Uang Simpanan, Apakah juga kena Zakat
Banyak yang menanyakan seputar zakat uang. Beberapa dari penanya
ingin diberitahu tentang apakah uang simpanan mereka termasuk yang wajib
dikenai zakat apa tidak.
Pertama yang harus kita perhatikan adalah bahwa kewajiban zakāt
māl adalah berlaku pada harta yang tersimpan (kanzun) yang terdiri atas
emas dan perak. Ayat yang menjelaskan hal ini adalah QS at-Taubah ayat 34:
“Orang-orang yang menyimpan emas dan perak kemudian ia tidak menafkahkannya di
jalan Allah (mengeluarkan zakatnya), maka berilah kabar gembira terhadap mereka
akan azab yang teramat pedih.” Kita bicara tentang emas dan perak. Ada dua
jenis emas dan perak yang saat ini beredar di masyarakat, yaitu pertama berupa
emas murni yang biasanya berwujud emas batangan, dan kedua berupa emas yang
dicetak.
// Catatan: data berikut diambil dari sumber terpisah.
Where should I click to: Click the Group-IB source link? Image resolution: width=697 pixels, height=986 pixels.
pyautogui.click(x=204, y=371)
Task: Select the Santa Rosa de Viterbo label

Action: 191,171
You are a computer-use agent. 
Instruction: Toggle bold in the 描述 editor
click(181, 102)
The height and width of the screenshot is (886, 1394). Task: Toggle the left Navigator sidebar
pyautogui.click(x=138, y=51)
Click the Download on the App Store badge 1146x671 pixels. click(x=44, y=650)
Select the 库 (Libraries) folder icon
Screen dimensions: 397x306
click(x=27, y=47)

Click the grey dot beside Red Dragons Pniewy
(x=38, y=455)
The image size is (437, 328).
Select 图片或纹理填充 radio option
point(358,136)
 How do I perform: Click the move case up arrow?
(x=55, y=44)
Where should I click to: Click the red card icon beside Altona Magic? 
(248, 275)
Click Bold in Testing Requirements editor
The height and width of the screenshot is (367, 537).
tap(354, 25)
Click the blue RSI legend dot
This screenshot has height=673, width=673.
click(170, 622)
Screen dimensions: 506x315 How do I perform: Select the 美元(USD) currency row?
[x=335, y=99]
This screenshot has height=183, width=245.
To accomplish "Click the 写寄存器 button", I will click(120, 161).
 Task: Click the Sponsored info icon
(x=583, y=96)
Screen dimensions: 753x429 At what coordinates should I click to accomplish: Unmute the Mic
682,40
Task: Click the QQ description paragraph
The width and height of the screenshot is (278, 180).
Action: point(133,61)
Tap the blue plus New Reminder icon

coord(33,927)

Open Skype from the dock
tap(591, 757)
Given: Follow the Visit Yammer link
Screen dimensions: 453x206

Untuk emas yang dicetak umumnya disebut sebagai huliyyin mubāh,
yaitu perhiasan mubah. Ada kalanya emas yang ada dalam bentuk cetak ini berupa
kalung, cincin, atau berupa mata uang seperti dinar dan dirham.
Nishab dari huliyyin mubah ini adalah 20
mitsqāl, setara dengan 20 dinar, atau kurang lebih 425 gram. Sementara nishab
emas murni adalah setara 85 gram. Masing-masing dari emas murni dan emas yang
dicetak ini wajib dikeluarkan zakatnya sebesar 2,5% (rub’u al-‘ushr). Untuk
nishab perak dalam bentuk huliyyin mubah, adalah sama dengan 200
dirham atau setara dengan kadar 2.975 gram. Adapun bila dalam bentuk perak
murni (batangan), maka nishabnya setara dengan ukuran timbangan 595 gram. Zakat
yang wajib dikeluarkan dari perak ini juga sama yaitu 2,5%-nya. Catatan yang
perlu diperhatikan dari keberadaan zakat emas dan perak tadi adalah bahwa
keduanya telah disimpan (kanzun) selama kurang lebih 1 tahun, baik dalam
bentuk batangan murni atau dalam bentuk cetak (Lihat KH. Afifuddin Muhadjir, Fathu
al-Mudjīb al-Qarīb fi hilli Alfādhi al-Taqrīb, Situbondo: Ibrahimy Press,
2014, hal. 48).
Lantas apa hubungannya keberadaan emas dan perak ini dengan
uang? Jawabnya adalah hubungannya sangat erat. Mengapa? Karena sejarah mata
uang di dunia ini erat hubungannya dengan emas dan perak. Bahkan dalam
kitab-kitab fiqih klasik pun juga disebutkan adanya relasi antara mata uang
dengan emas dan perak. Bahkan dalam Keputusan Muktamar ke-8 Nahdlatul Ulama di
Jakarta, tanggal 12 Muharram 1352 H./ 7 Mei 1933 M juga MENYAMAKAN KEDUDUKAN
UANG SAMA DENGAN EMAS DAN PERAK. Namun menilik dari tahun dihasilkannya
keputusan, keputusan ini tidak bisa disalahkan karena memang pada tahun itu
kedudukan uang masih memiliki simpanan berupa cadangan emas yang terletak di
Bank Indonesia.
Pasca dihasilkannya keputusan Muktamar NU yang ke-8 ini berlaku
hukum bahwa setiap uang yang disimpan oleh masyarakat, adalah bernilai cadangan
emas dan perak. Karena ia bernilai cadangan emas, maka bila uang tersebut
disimpan selama satu tahun, baik disimpan sendiri atau disimpan di bank, dengan
catatan yaitu asal tidak dipergunakan sama sekali, maka dari uang ini berlaku
nishab zakat.
Nishab ini ditentukan kadarnya berdasar nishab emas dan perak
murni. Bila dalam 1 gram emas murni bernilai 500 ribu (misalnya), maka harga 85
gram emas adalah setara dengan Rp42.500.000. Dengan demikian, zakat yang wajib
dikeluarkan adalah menjadi sebesar 2,5%-nya sehingga bernilai Rp1.062.000. Arti
lain dari hal ini adalah, setiap masyarakat yang memiliki uang simpanan sebesar
Rp. 42.500.000 adalah sudah setara dengan memiliki 85 gram emas sehingga wajib
dikeluarkan zakatnya.
Keberadaan uang ini adalah baik yang disimpan sendiri maupun
yang disimpan dalam unit niaga seperti perbankan dan lembaga/tempat penyimpanan
lainnya. Akan tetapi, keputusan ini adalah berlaku ketika mata uang masih
memiliki simpanan cadangan emas di bank, yaitu tepatnya era sebelum tahun
1970-an. Lantas bagaimana dengan uang dewasa ini?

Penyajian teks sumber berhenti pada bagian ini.